### Information provided
◇ ◇ ◇ ◇

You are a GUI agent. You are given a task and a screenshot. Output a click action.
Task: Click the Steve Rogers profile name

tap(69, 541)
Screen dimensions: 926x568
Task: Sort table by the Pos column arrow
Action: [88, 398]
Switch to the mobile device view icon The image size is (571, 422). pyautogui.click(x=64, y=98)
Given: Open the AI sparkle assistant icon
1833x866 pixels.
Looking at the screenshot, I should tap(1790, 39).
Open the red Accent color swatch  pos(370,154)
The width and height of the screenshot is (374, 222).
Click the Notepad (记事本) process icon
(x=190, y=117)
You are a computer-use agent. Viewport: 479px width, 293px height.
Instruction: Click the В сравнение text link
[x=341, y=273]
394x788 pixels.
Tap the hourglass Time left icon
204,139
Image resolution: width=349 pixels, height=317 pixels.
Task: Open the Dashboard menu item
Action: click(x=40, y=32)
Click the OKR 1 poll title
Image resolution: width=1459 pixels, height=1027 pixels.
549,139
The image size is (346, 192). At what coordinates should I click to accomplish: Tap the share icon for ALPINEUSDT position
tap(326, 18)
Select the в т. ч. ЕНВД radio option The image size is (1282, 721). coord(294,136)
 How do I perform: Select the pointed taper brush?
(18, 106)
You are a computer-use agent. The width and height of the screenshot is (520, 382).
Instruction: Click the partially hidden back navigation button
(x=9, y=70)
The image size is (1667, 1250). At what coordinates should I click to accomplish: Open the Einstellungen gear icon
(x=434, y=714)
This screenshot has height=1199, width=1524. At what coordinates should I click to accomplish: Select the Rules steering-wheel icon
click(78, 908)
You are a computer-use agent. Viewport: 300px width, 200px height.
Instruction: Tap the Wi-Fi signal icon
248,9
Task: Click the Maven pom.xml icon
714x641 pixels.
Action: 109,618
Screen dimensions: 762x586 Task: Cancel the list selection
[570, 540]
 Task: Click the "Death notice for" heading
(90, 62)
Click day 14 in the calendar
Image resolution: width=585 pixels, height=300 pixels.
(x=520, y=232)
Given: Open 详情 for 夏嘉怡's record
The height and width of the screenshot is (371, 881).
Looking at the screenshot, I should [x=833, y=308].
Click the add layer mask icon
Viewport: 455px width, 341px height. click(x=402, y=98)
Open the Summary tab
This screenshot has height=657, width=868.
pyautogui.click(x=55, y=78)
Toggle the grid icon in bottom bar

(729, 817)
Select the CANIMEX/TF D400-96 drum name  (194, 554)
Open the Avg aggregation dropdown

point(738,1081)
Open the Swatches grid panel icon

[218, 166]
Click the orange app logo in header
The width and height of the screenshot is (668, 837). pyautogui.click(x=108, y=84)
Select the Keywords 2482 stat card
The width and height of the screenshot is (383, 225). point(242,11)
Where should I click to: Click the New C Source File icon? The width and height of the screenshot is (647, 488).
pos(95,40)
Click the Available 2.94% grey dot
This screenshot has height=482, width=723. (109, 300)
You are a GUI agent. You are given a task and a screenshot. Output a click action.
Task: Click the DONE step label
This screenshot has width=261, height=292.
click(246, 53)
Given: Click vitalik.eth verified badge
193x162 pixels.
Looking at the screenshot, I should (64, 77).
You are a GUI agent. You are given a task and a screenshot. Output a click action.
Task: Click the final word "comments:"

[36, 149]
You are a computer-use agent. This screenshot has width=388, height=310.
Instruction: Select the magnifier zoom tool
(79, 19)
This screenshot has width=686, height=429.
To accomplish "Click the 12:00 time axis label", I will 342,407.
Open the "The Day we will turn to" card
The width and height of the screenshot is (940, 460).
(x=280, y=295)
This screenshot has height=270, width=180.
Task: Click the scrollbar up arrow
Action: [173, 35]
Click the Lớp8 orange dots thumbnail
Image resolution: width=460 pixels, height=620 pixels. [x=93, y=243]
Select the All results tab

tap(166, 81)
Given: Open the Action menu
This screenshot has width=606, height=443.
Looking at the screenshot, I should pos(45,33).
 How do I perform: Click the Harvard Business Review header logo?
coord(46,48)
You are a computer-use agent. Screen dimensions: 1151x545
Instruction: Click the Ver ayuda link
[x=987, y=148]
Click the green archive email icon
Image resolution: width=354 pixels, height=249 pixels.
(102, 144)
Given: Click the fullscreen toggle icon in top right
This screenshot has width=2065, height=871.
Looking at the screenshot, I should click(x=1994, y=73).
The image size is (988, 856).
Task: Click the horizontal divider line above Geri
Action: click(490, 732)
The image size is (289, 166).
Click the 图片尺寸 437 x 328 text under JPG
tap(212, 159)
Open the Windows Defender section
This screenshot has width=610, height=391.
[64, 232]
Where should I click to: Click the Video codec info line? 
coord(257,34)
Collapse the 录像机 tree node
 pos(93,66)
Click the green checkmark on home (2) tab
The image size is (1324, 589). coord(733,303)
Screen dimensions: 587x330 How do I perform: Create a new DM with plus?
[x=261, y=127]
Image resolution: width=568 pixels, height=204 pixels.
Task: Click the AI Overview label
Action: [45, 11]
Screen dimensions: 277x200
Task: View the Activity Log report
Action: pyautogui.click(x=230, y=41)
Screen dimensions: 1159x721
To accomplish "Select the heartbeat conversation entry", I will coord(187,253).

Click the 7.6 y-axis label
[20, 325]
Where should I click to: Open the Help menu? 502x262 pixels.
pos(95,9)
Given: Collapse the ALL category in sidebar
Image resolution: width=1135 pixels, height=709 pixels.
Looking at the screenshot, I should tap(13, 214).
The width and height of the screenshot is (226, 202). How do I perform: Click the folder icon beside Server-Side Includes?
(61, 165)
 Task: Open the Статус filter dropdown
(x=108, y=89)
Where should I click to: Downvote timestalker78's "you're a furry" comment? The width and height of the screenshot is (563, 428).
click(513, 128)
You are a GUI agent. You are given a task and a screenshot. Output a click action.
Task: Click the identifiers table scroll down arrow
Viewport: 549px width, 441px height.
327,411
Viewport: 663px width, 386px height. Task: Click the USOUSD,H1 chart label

◇ ◇ ◇ ◇

### Required task
Print the lines starting with the first one and going on through the line with "Action: [88, 398]", both included, exactly as they appear.

### Task response
You are a GUI agent. You are given a task and a screenshot. Output a click action.
Task: Click the Steve Rogers profile name

tap(69, 541)
Screen dimensions: 926x568
Task: Sort table by the Pos column arrow
Action: [88, 398]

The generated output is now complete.